Premenstrual Dysphoric Disorder (PMDD) can be an incredibly challenging and painful condition to deal with. PMDD can show up in the form of severe mood swings, physical discomfort or emotional distress and all of these symptoms can show up a week or a few days before your menstrual cycle begins – it can really feel like a daunting constant battle creating anxiety during the lead up. While medical intervention may be necessary in some cases (please speak to a medical professional if you need to) there are also a few lifestyle changes you can consider to help manage PMDD and improve your overall well-being.
Maintain a Healthy Diet is key when it comes to managing PMDD.
A diet rich in whole grains, fruits, vegetables, and lean proteins can help regulate blood sugar levels, potentially reducing mood swings. We’re a sucker for a pumpkin spiced latte this year but reducing your intake of caffeine and sugary foods can help stabilise your energy levels and alleviate anxiety. Because we don’t want you to be absolutely miserable, try cutting these things out the week before you usually suffer with PMDD symptoms and see how you fare.
Physical activity is a powerful mood booster and regular exercise can help to release endorphins, which can counteract some of the emotional symptoms of PMDD. Tip – Don’t push your body too hard! We don’t want to be counterproductive. Try low impact exercises like walking, yoga or Pilates and slowly build up you tolerance.

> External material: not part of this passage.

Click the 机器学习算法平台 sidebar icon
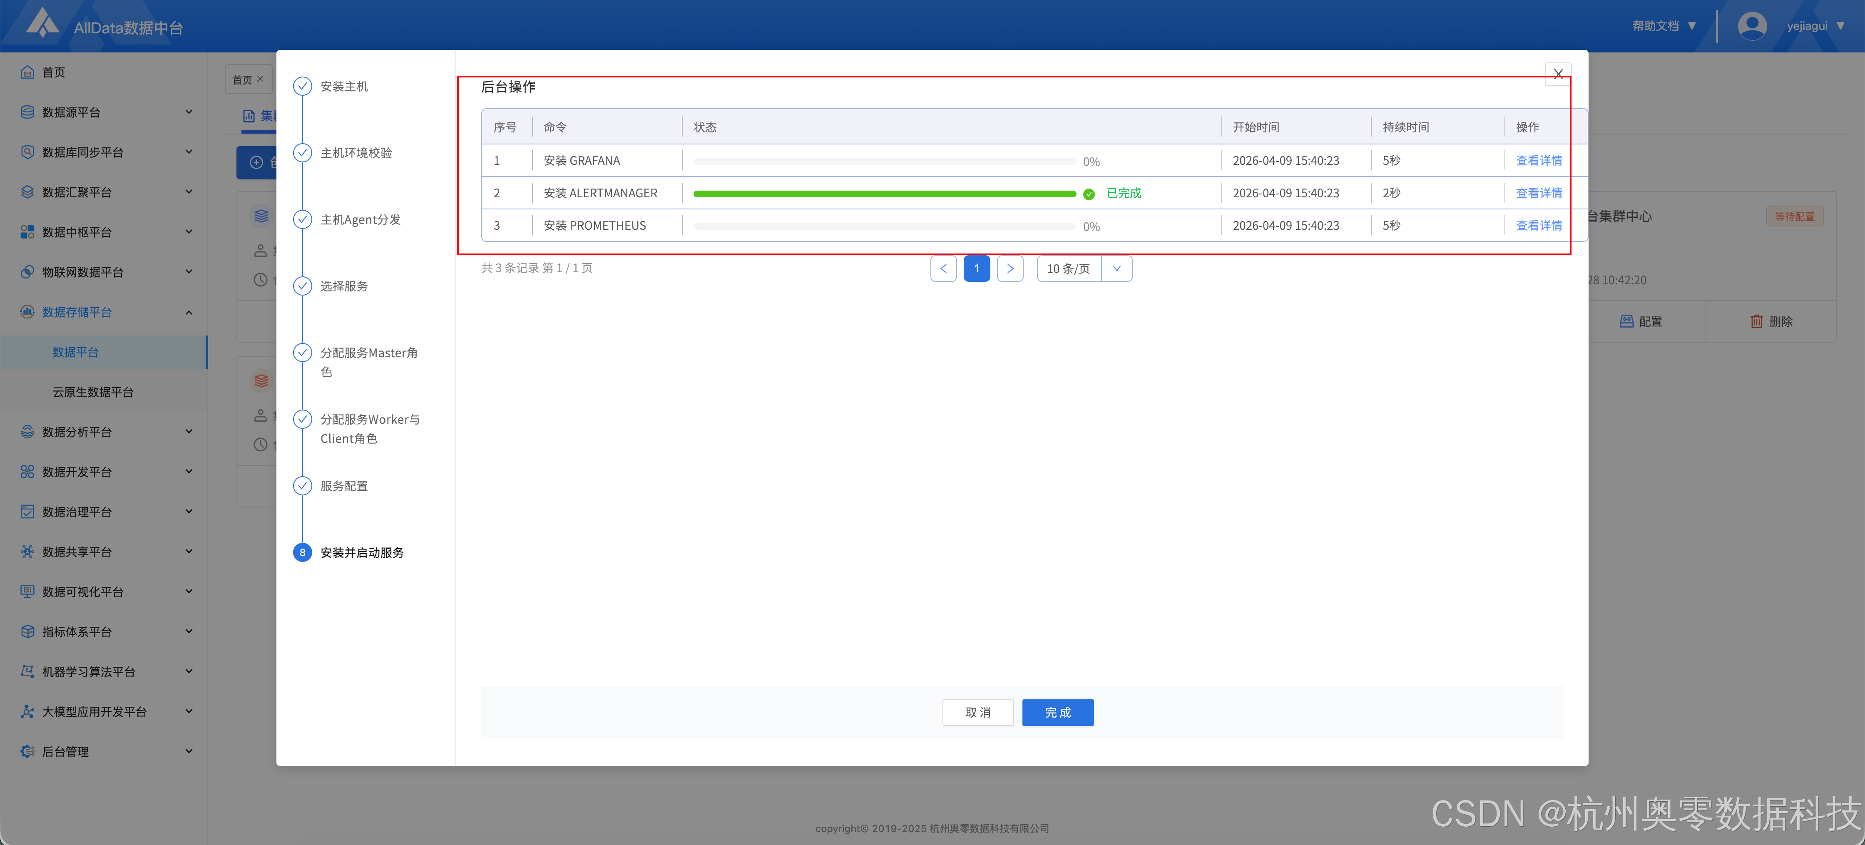coord(28,671)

Learn how to manage your Stress
As a cosmopolitan Hun, stress seems to come with the territory, but it’s a slow killer and it’s something we really need to get a gip on. Stress can really affect your quality of life and really does to PMDD symptoms up a notch. To help ,manage your PMDD symptoms, why not try calming practices such as meditation or deep breathing to find a sense of calm and create some balance.
A good night’s sleep is essential for mental and emotional well-being. Create a sleep-friendly environment and establish a regular sleep schedule to help manage mood swings and irritability. Introduce things like lavender pillow spray or an electric blanket to get yourself cosy and help you wind down for the night. If you experience extreme pain, a hot water bottle and a pregnancy pillow (even if you’re not pregnant) may be helpful to get you to settle through the night.

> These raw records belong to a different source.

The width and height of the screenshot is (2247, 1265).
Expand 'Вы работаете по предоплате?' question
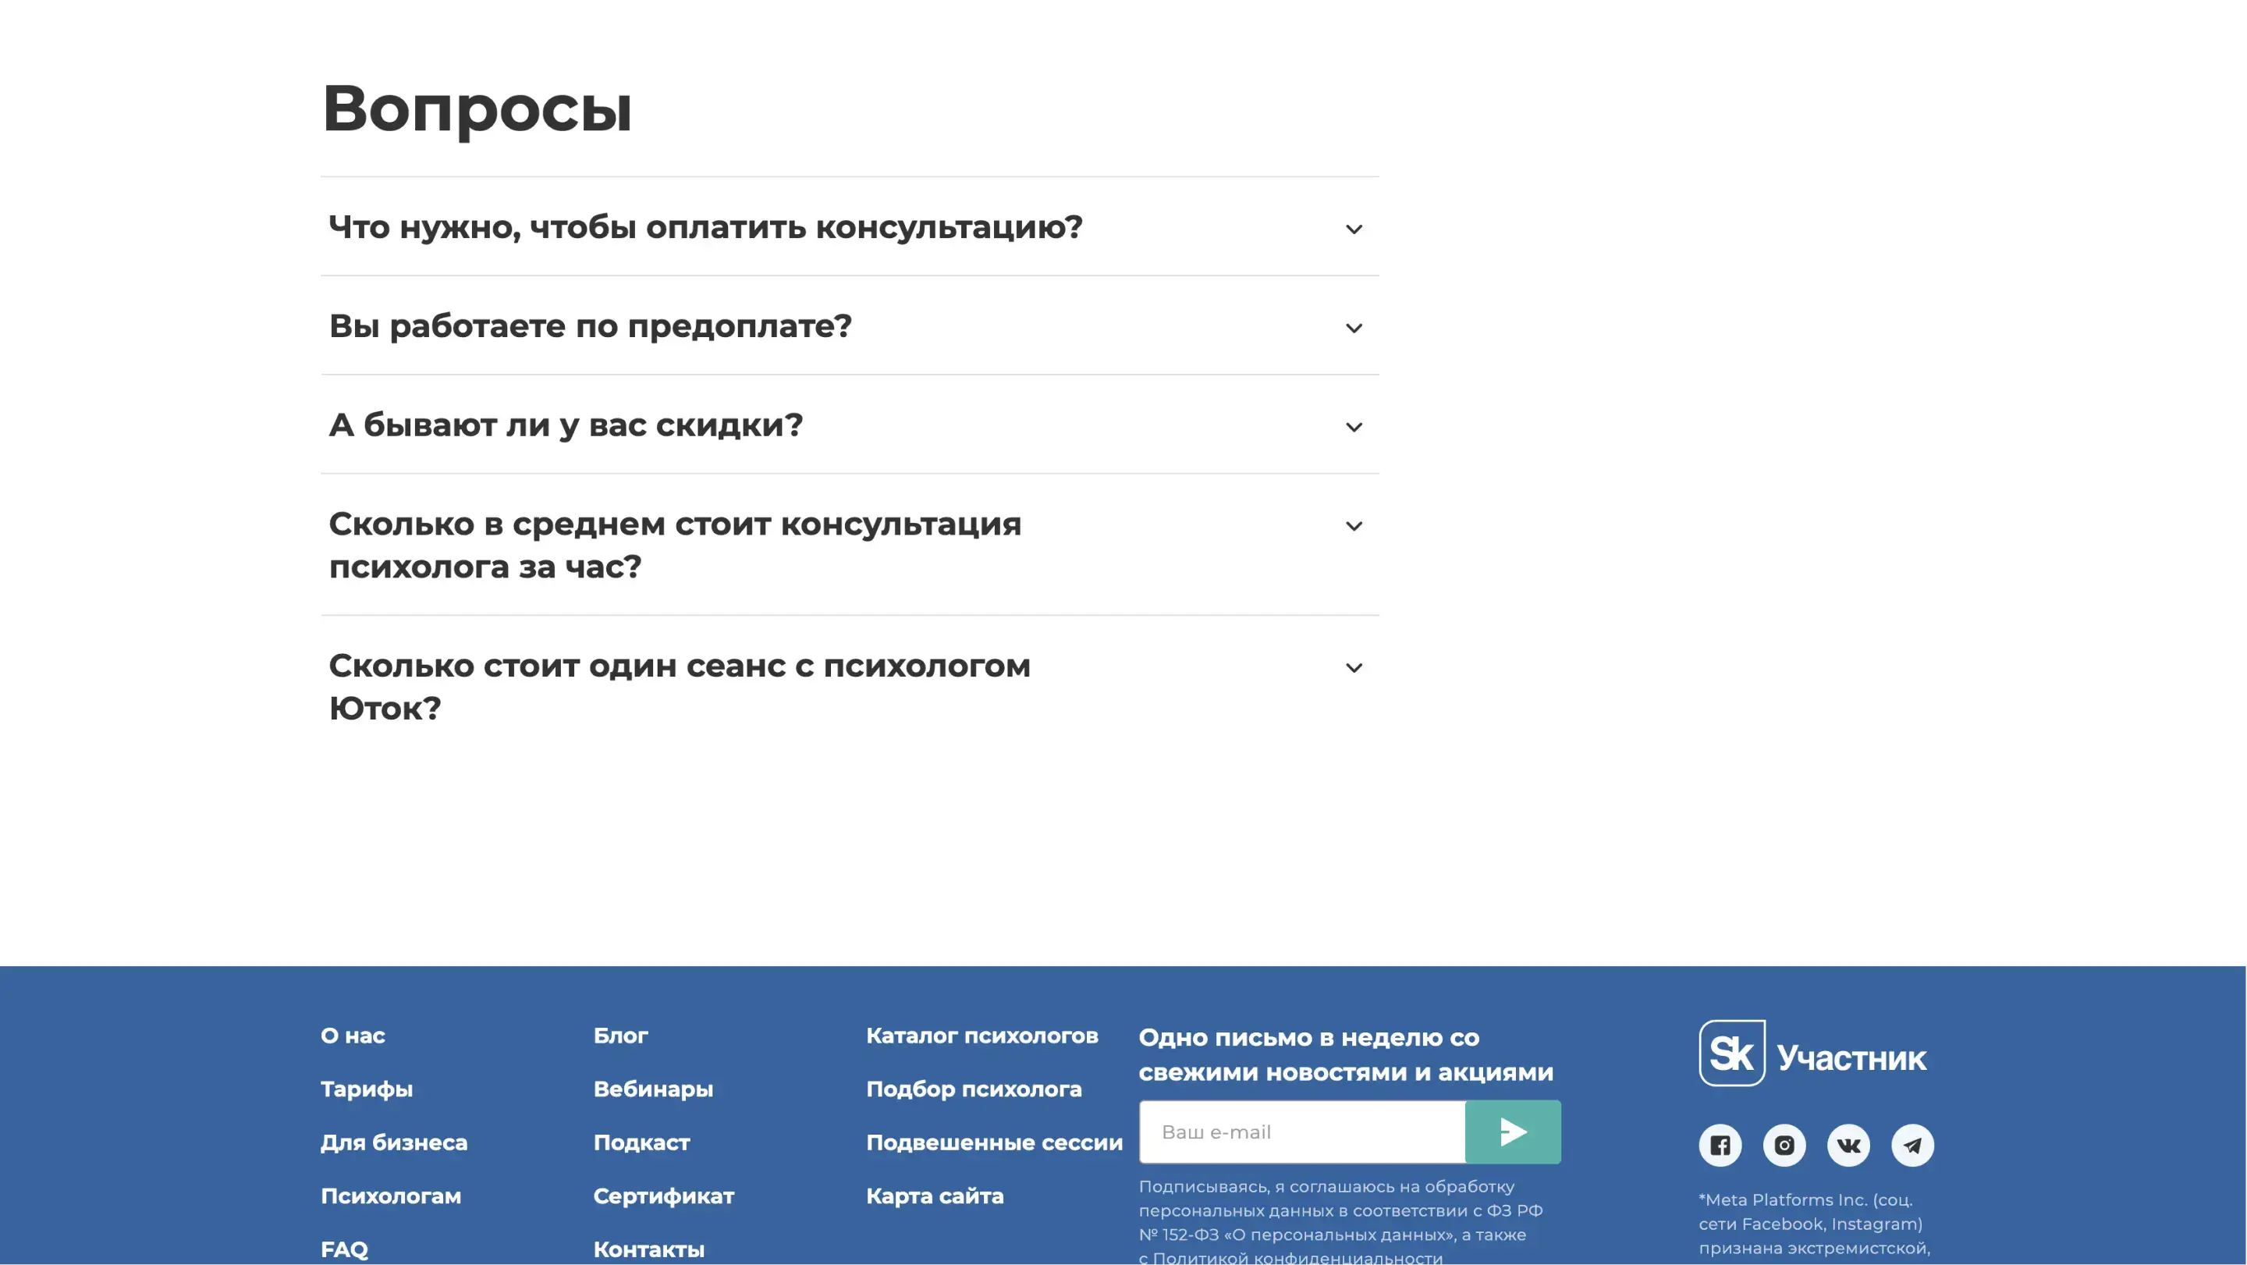[x=590, y=325]
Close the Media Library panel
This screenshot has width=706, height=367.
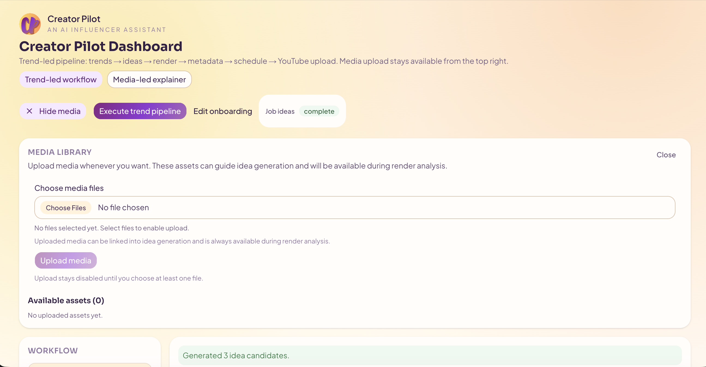(x=666, y=155)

Limit Alcohol and Caffeine
Both alcohol and caffeine can disrupt your sleep and contribute to mood swings. Reducing your intake of these substances, especially in the days leading up to your period, can be beneficial.
Keep a Symptom Journal
Track your symptoms to identify patterns and triggers. This can help you and your healthcare provider develop a more effective treatment plan.
You don’t have to go through PMDD alone – people are more understanding than you think. Reach out to friends, family, or online forums/support groups for help and most importantly empathy. Sharing your experiences can be therapeutic and make you feel lighter.
If the above lifestyle changes aren’t providing sufficient relief, don’t hesitate to seek medical or therapeutic intervention. Your healthcare provider can offer various treatment options, including medication or counselling. Get well soon, Hun!